Machine Learning: Model Training Algorithms

A guide to different training algorithms

Posted by Yingfan on April 8, 2022

Linear Model

  • Least squared method

    • define how to measure how well the model fits data. Let us use RMSE or MSE
    • find derivatives of MSE with respect to each parameter θ and set them to zero.
    • result in a system of linear equations
    • This closed-form solution is called a normal equation and can be written in a vector form as follows: $\hat{\theta}=(X^TX)^{-1}x^Ty$

    • Complexity: $O(n^{2.4})$ to $O(n^3)$, n is the number of features
  • Singular Value Decomposition (used in sklearn)

    • uses matrix factorization to solve the system of equations to minimize MSE
    • complexity: $O(n^2)$
  • Both methods scale linearly O(m) with the number of samples m.

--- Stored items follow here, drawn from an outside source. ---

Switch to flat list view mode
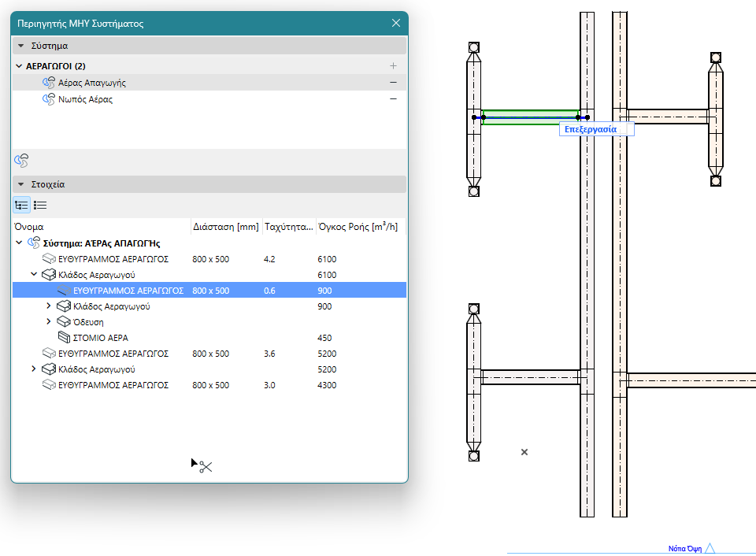Screen dimensions: 756x556 (40, 206)
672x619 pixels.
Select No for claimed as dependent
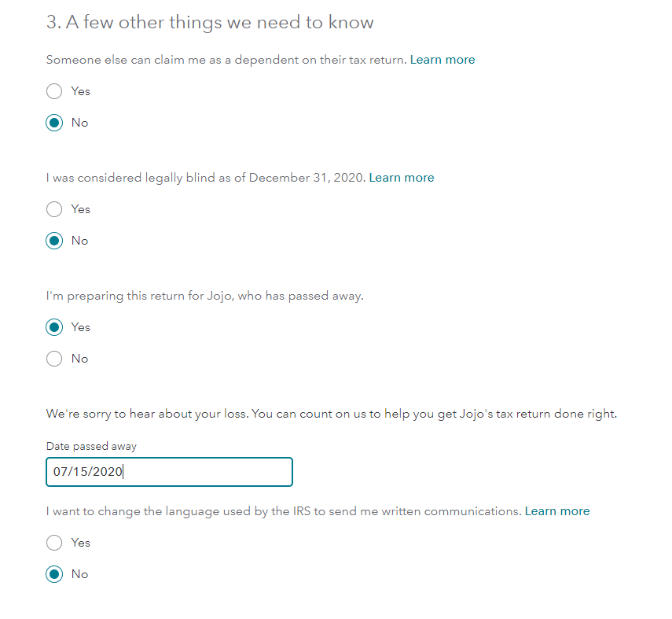[54, 123]
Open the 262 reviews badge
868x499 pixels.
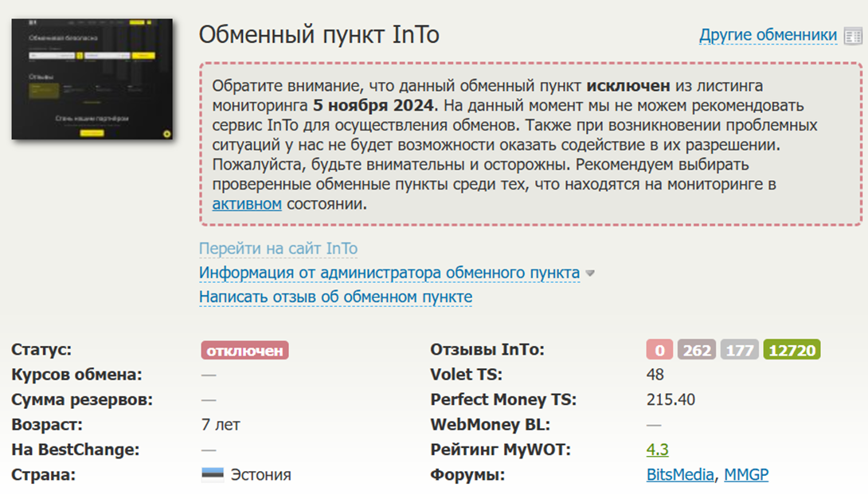click(x=697, y=351)
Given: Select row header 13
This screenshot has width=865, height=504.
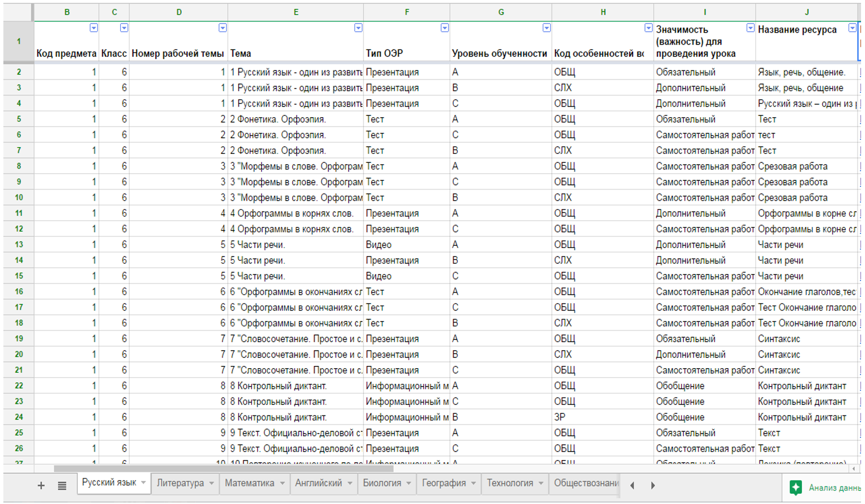Looking at the screenshot, I should tap(19, 245).
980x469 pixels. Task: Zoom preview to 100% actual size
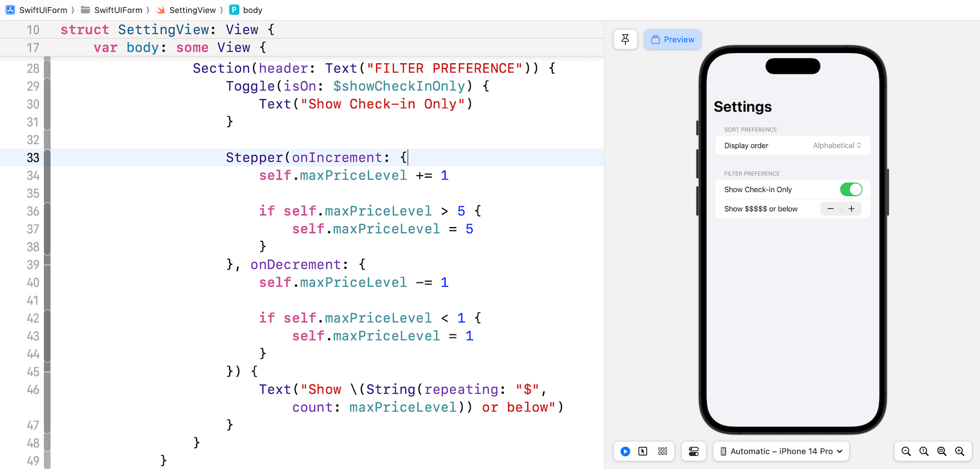(924, 451)
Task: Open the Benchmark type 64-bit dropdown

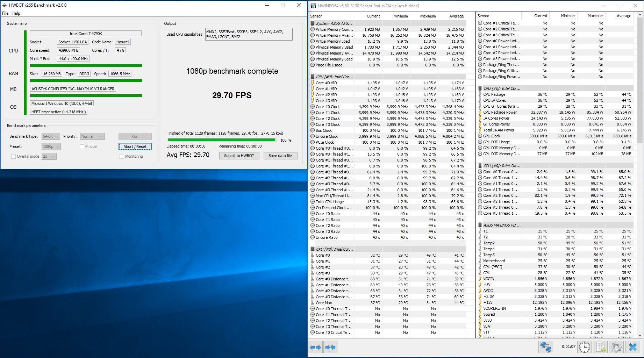Action: pyautogui.click(x=51, y=136)
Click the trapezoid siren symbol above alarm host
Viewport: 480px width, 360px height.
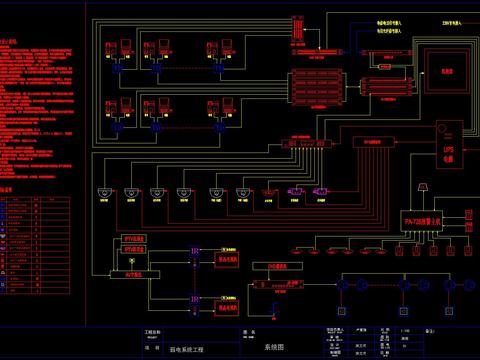[423, 187]
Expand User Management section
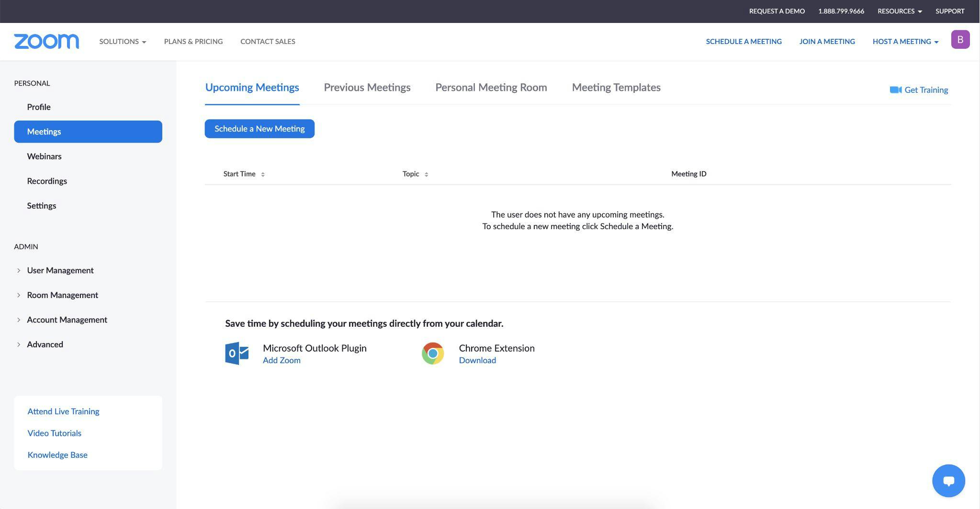The height and width of the screenshot is (509, 980). coord(19,271)
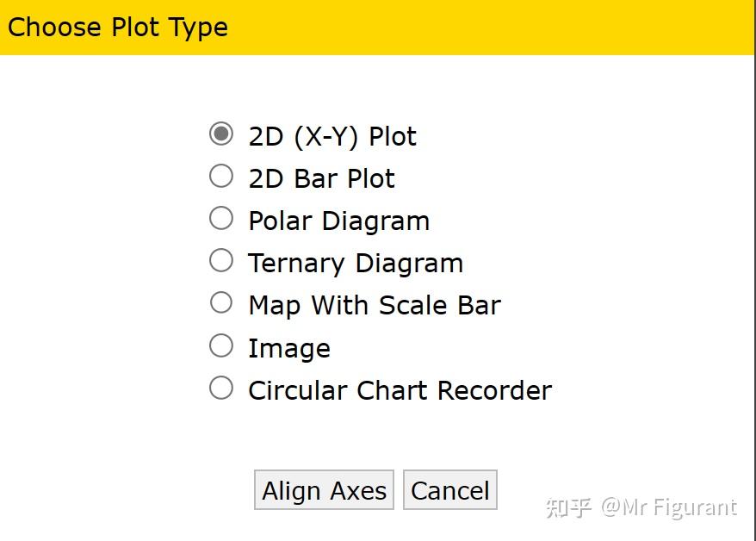Viewport: 756px width, 541px height.
Task: Click the Polar Diagram label text
Action: 338,220
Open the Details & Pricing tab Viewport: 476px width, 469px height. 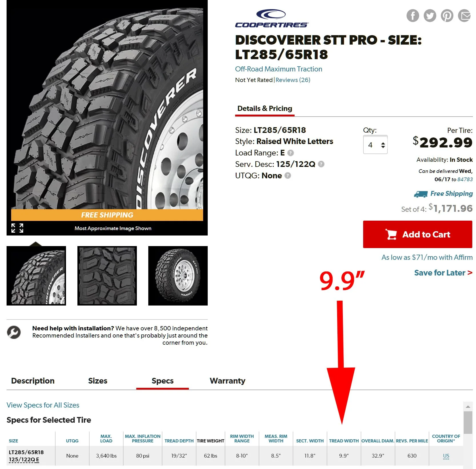[265, 109]
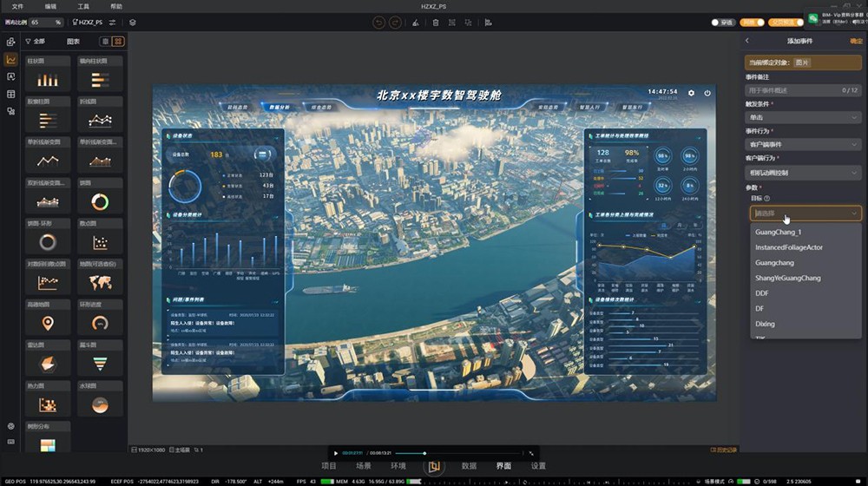
Task: Click the trash delete icon in toolbar
Action: [435, 22]
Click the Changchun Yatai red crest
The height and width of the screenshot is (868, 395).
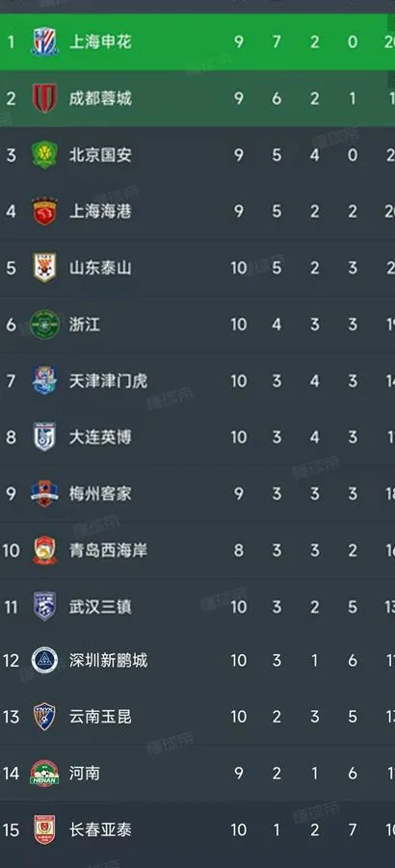coord(44,829)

  • the predictions are very fast: linear in both n and m.

Gradient descent

  • The general idea of Gradient Descent is to tweak parameters iteratively in order to minimize a cost function.
  • gradient is a vector that points in the direction in which the error function would increase the most if we take a tiny step of size $η$
  • learning rate: The size of the step we take $η$
    • When η is too small, it might take us a lot of steps to reach the minimum
    • When η is too large, it might keep overshooting the minimum
  • Steps:
    • computes a gradient of the error function with respect to the parameters in the point of the parameter space
    • take a step in the direction opposite to where the gradient points: $\theta^{next step}= \theta - η\nabla_\theta Error(\theta)$
    • recompute gradient in the new point of the parameter space
    • keep iterating until we stop making progress in minimizing the error function
  • Extra notes
    • Gradient descent can converge to a local optimum, even with a fixed learning rate. Because as we approach the local minimum, gradient descent will automatically take smaller steps as the value of slope i.e. derivative decreases around the local minimum.
    • The importance of feature scaling for GD to converge faster
    • MSE for linear regression is convex function, has no local minima but only one global minima. Therefore GD is guaranteed to converge to solution for sufficiently small learning rate if you wait long enough
  • How to choose #of iterations
    • A simple solution is to set a very large number of iterations but to interrupt the algorithm when the gradient vector becomes tiny, smaller than some threshold $\epsilon$ called tolerance

Stochastic Gradient Descent

  • at each iteration it randomly selects one sample to compute error function on. Then as usual, take a step in the direction opposite to the gradient in the parameter space.
  • Pros:
    • Can handle huge amount of data since it does not have to fit in memory
    • Good for online learning
    • Since it jumps all over the place, it has better chance of not been stuck in a local maxima
  • Cons:
    • Since it jumps all over the place, it might never reach minimum
  • Solution
    • One solution to insure that SGD converges is to start with the large learning rate but then keep reducing it.
    • The function that determines the learning rate at each iteration is called learning schedule.
    • If the learning rate is reduced too quickly, you may get stuck in a local minimum, or even end up frozen halfway to the minimum.
    • If the learning rate is reduced too slowly, you may jump around the minimum for a long time and end up with a suboptimal solution if you halt training too early.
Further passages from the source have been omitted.